Because namespaces and individuals are neither handled well by either one or both tools, I have simulated namespaces with prefixes c1_, a1_ etc.

I have simulated individuals as terminal classes. Without better tooling the 'maximum' simulation is tedious. I have left some restrictions out to avoid clutter and save time. Please hold debates on this issue for another time.

The understood import dependency tree

b1 - the application ontology
   a1 - the annotation ontology
      c1 c2 c3 - the reference ontologies about animals, media, and history of science
          top - the top ontology

i.e. the application ontology imports the annotation ontology which has imported the domain ontologies which in turn are based on the top ontology

Task

The application using b1_ is interested in
    Images about Lions
    Books about Lions
    Books about predators
    Media about Animals
    Films about things first described by Linnaeus

The Annotations

a1_ contains 4 individuals
    a1_a_book_about_lions    - refers_to someValuesFrom c1_Lion   [1]
    a1__Born_Free                - refers_to someValuesFrom b1_Elsie
    a1__Elsie                          -type c1_Lion (simulated by subclass_
    a1_a_film_about_lions       -refers_to someValuesfrom c1_Lion

Each species in c1_ is equivalent to restriction(of_species someValuesFrom appropriate_species). Again the simulation of individuals is imperfect. But the effect works. Everything of the species is of the corresponding class and vice versa.

c3_ contains the pseudo_individual "c3__Linnaeus" and the information that he first described the species Lion. (Not lions, but the "c3_lion_species", an individual species)

Given all this,

b1_Images_about_lions ==
class(Image complete and
restriction(top_refers_to someValuesFrom Lion))
Paraphrase: "Images about some lions"

the other references follow.

The OwlViz visualisation of the hierarchies are shown below for images and animals respectively.
The complete ontologies are in the attached zip file
Classification is with Racer.

Figure 1a: Fully classified hierarchy of media showing organisation by topic. See text for naming conventions. NB all multiple hierarchies are the result of inference.
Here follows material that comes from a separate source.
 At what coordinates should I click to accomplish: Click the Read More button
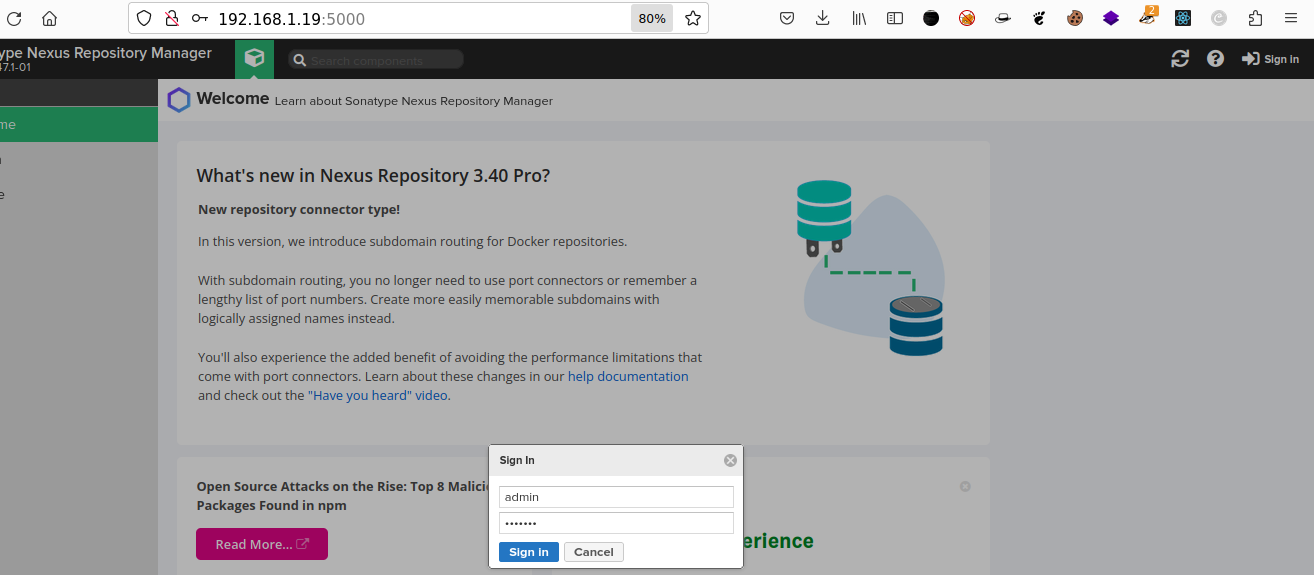click(262, 544)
Figure 2: Fully classified hierarchy of Living Things. NB all multiple hierarchies are the result of inference.

The effect of classification can be seen from the contrast with the asserted pre-classified hierarchies below
which none of the media are classified by subject type.

Figure 1b: Media hierarchy preclassification - not yet organised by topic

Figure 2b: Animal Hierarchy preclassification - not yet organised into multi-hierarchy

[1]would better be oneOf(c1_Lion) but this doesn't work in classifier.